What you need to do:
Apart from the images, reproduce all of the data word for word.
(Exercise material)
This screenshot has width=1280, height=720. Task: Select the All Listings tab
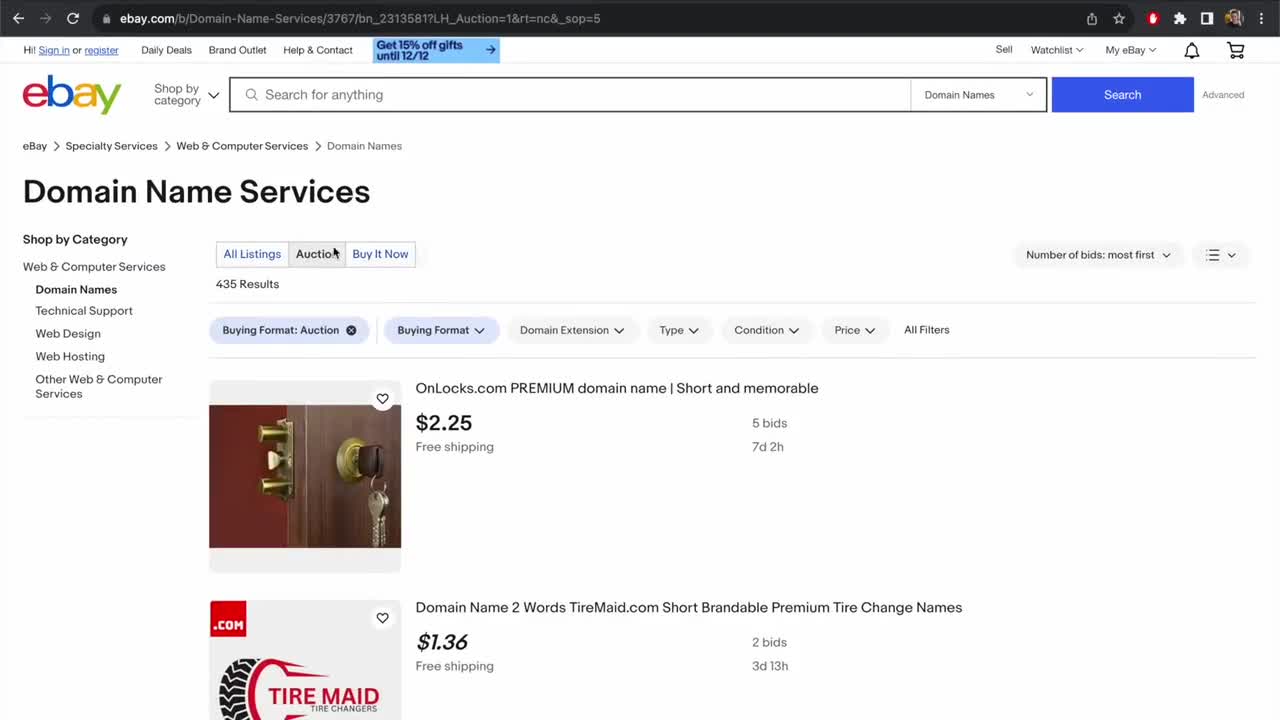(x=252, y=254)
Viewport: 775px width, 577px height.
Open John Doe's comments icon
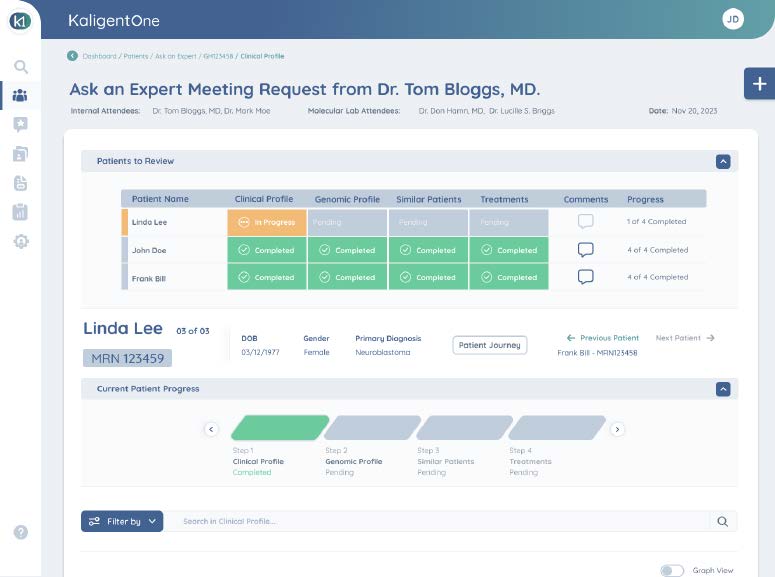pyautogui.click(x=586, y=250)
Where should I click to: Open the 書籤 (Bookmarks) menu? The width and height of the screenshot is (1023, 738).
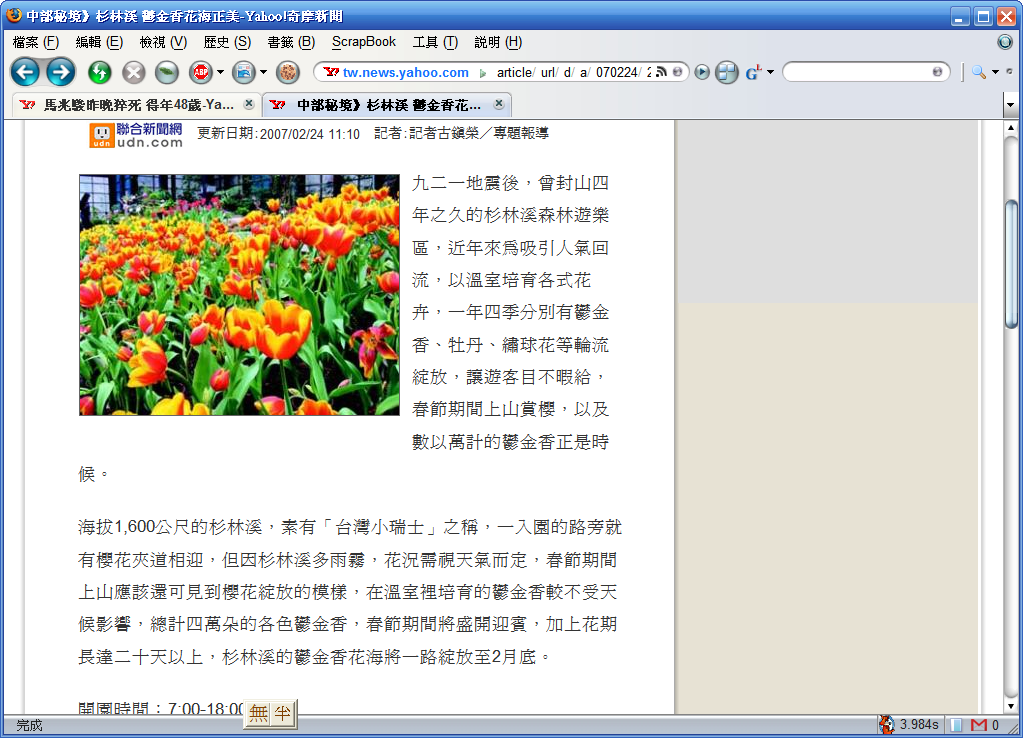tap(290, 42)
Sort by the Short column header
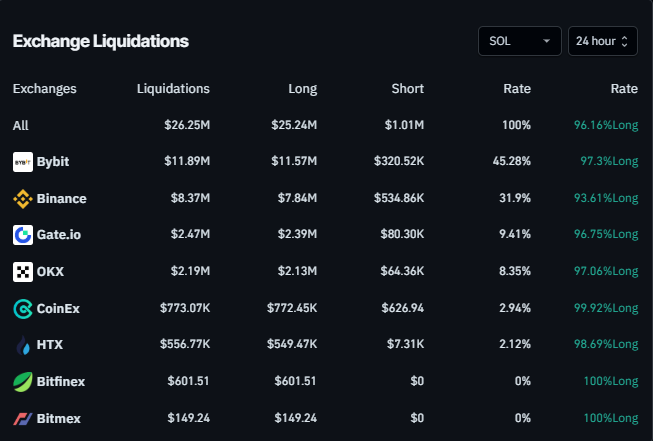This screenshot has height=441, width=653. pyautogui.click(x=408, y=89)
(End Exercise material)
Finished task:
This screenshot has width=1280, height=720. Task: Select the All Listings tab
(x=252, y=254)
Viewport: 775px width, 577px height.
Open John Doe's comments icon
pyautogui.click(x=586, y=250)
Where should I click to: Open the 書籤 (Bookmarks) menu? The width and height of the screenshot is (1023, 738).
tap(290, 42)
Sort by the Short column header
This screenshot has height=441, width=653. pyautogui.click(x=408, y=89)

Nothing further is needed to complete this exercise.